Implement House Rules with ALL the kids -- in this house we speak with respect, we are polite that means greeting people, etc. If you have feelings you need to talk about, go to your parent and speak respectfully about them. No insulting your stepparent or bio parent. It's not "fake" - it's civilization. It's what the President has to say to Putin. You don't have to love people, but you do have to treat them with courtesy.

Buy her a bunch of Miss Manners books and so forth. Make it uncomfortable for her to spew all this crap because she's gonna get something that makes her miserable in return.

Teach her to express her feelings of insecurity or jealousy or uncertainty in civilized terms. The rest of us out in the world are counting on parents to do this so we don't have to deal with these wretches when they stumble into our lives!

FML's picture

Johran McCormick 
Google this name. Let your SD and her boyfriends know the kind of things that can happen when you sneak boys in.

canigetabm's picture

I am not exactly the new GF we are going on 3 years, we have put her in therapy. It doesn't help because she lies to the therapist. Every story she tells is a "poor me" saga and when she is really in trouble out comes the "but it's hard because I don't really have a mom". Oh boo hoo does that mean you get to be a complete jerk. Trust me I know what it feels like my dad treats me like a stray cat, but I still have my mom and stepdad and I NEVER got to be a jerk to anyone without severe consequences. We monitor her texts, but then she sneaks on kik, Instagram you name it when she needs to be secretive. We have up security cameras for the boy issue when we are at work. Somehow they are not feeding to our phones and she has a way to bypass them and sneak out....

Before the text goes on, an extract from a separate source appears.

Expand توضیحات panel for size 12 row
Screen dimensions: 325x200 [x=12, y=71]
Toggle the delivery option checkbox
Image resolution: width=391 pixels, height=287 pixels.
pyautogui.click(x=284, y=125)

An example of what we deal with she asked to go to the movies with her GF. She texts to have us pick her up at a certain time. My SO felt it was weird so we showed up early. We'll there she is coming from behind the theater 2 other girls and 4 guys. They go straight back into the theater and her and her gf waltz out at 930 as she requested.. She never even watched the movie. We try to explain we don't care if she hangs out with her friends just be honest.....this sneaky crap makes us not trust you.......she doesn't get it and keeps doing it over and over. Here next scheme is meeting a boy (random from another school, she just started chatting with off the internet) at the mall tomorrow during the day (via monitored text msg) not sure how she is getting there. We work. I can't wait to see the tale she tells to get to the mall. No worries though that will be stopped in its tracks. He could be some 40 yr old pedophile. Good lord I can't stand this.

canigetabm's picture

BM is not an option, she lives on her friends couch, has no job and apparently babysits her friends kids for her pot money....So she has no job, stays home all day with small kids, lives 2 miles away, SD is on summer break???? We haven't heard from her for even 1 day of visitation. You think she wants to take her full time??? HAHAHA. SAD. And we monitor SD's texts........she hasn't even texted her so much as "hi". BM sucks. SO would never send his precious snowflake away.........

canigetabm's picture

Also, I'm not new to the teen hormones/attitude. I have BS23, BD21 and BS15. This is just so over the top and my children would NEVER in a million years speak to me like this. I cringe every time I hear it. I guess I'm old fashioned with "respect your elders".

canigetabm's picture

Oh gotcha - yeah I've suggested that to him a few times and urge him to do stuff with her alone. He has no desire because of her attitude. Sigh!!!!

canigetabm's picture

So I guess everyone is saying I need to get in MOM mode with her. I have kinda stepped back because I didn't want to come down on her too. With the whole I don't have a mom and then my SM is a witch. I guess I too was feeling sorry for her and letting it slide. Going with not my kid, not my problem. Well that is simply not working - AT ALL.